> **Given exercise**: Extract each line of text from the records below, copying it word for word, and leave the pictures out of your answer.

Target position records:
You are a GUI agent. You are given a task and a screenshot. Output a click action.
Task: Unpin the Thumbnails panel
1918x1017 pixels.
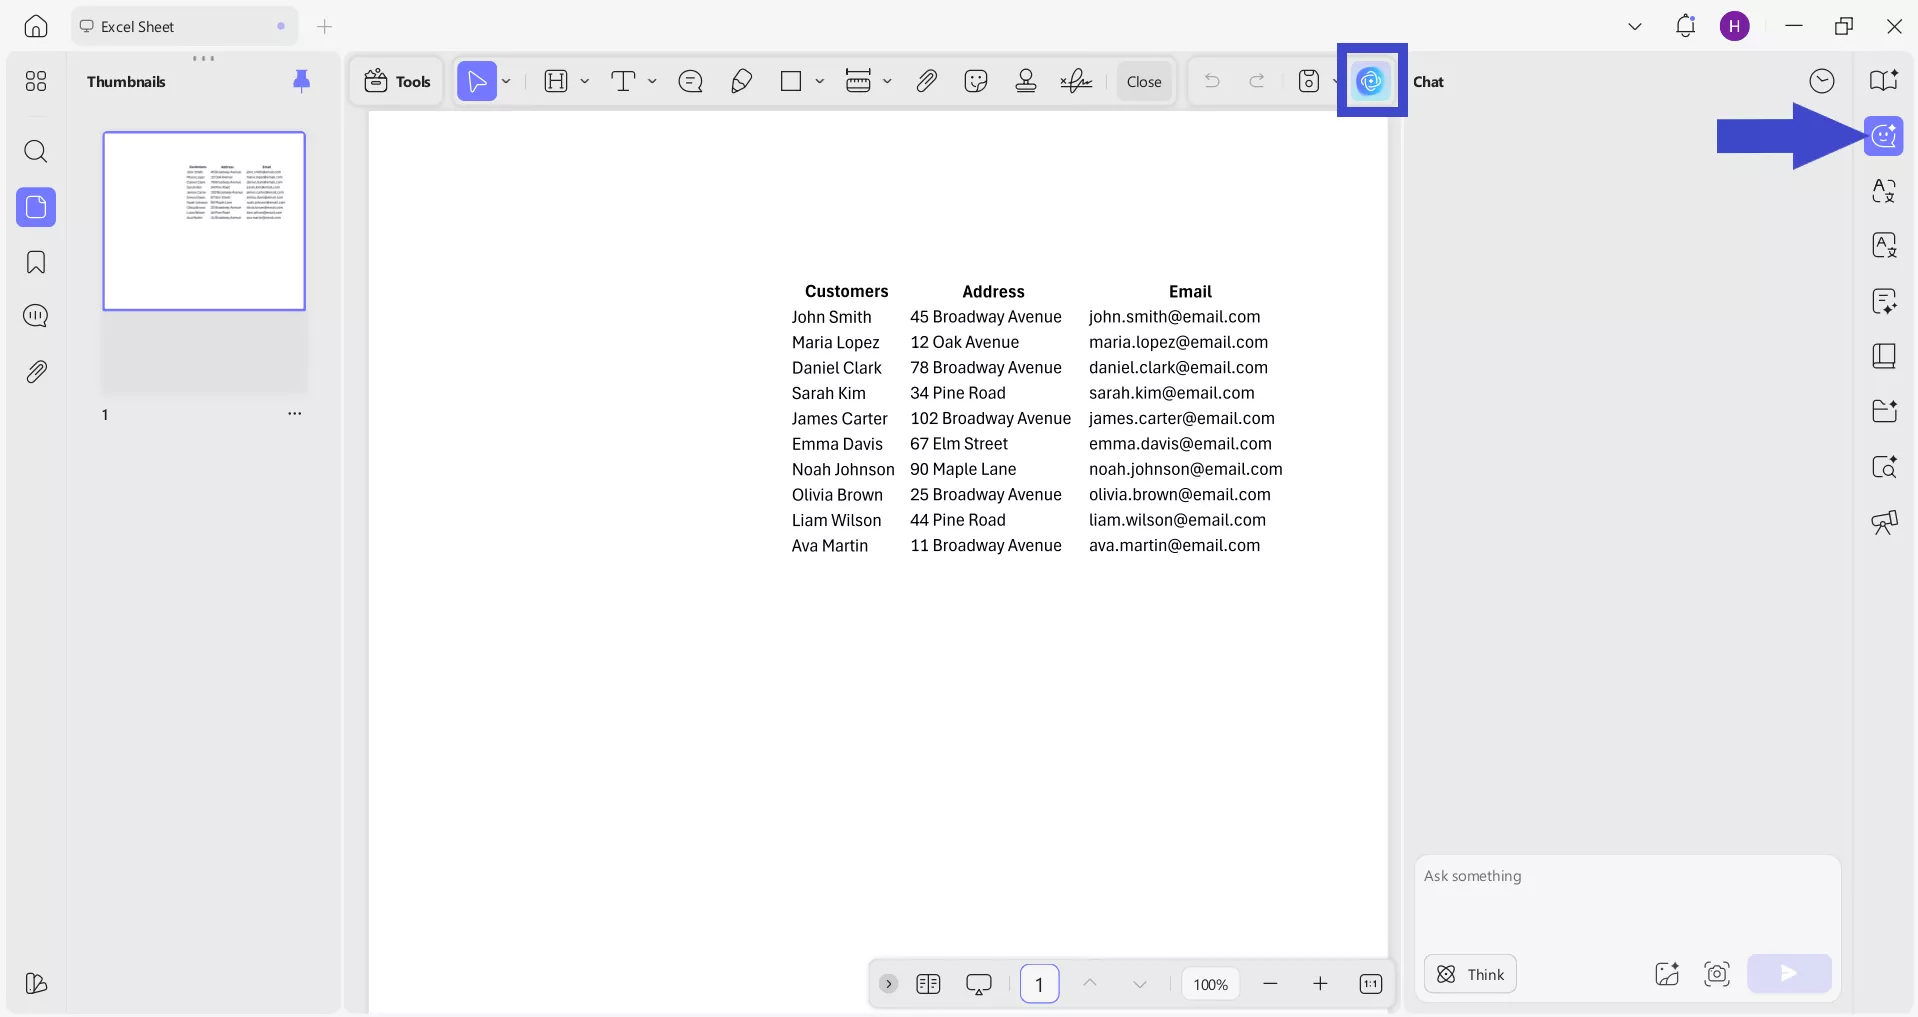(x=301, y=81)
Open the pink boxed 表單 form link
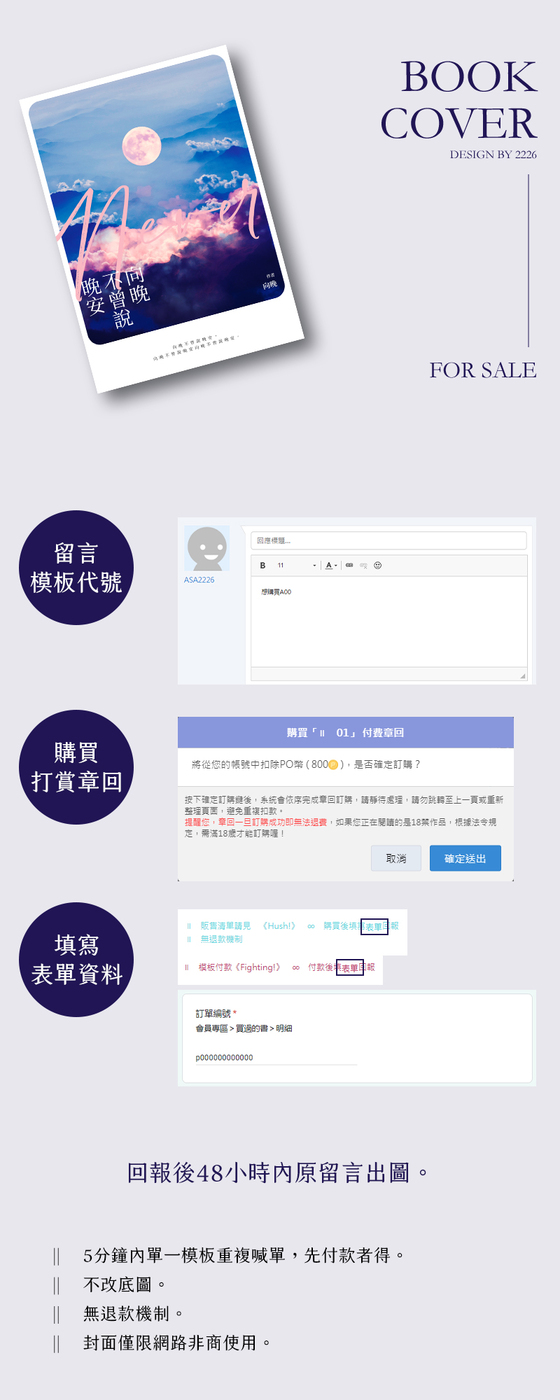This screenshot has width=560, height=1400. point(350,968)
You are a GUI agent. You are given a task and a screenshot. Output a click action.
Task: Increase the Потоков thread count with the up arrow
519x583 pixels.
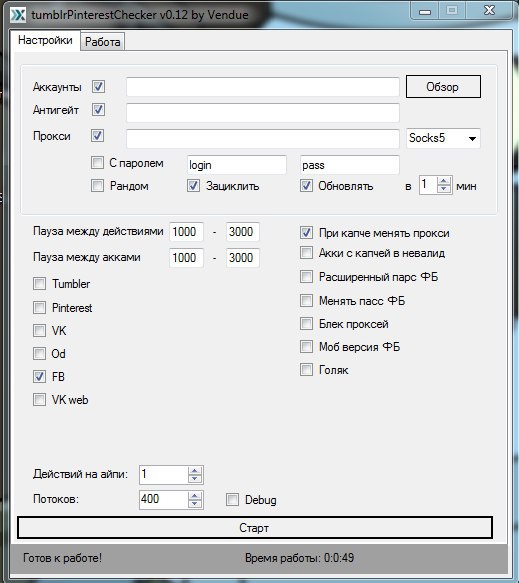point(194,495)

> **Response to the exercise**:
You are a GUI agent. You are given a task and a screenshot. Output a click action.
Task: Unpin the Thumbnails panel
1918x1017 pixels.
(x=301, y=81)
Open the pink boxed 表單 form link
This screenshot has width=560, height=1400. point(350,968)
You are a GUI agent. You are given a task and a screenshot. Output a click action.
Task: Increase the Потоков thread count with the up arrow
519x583 pixels.
point(194,495)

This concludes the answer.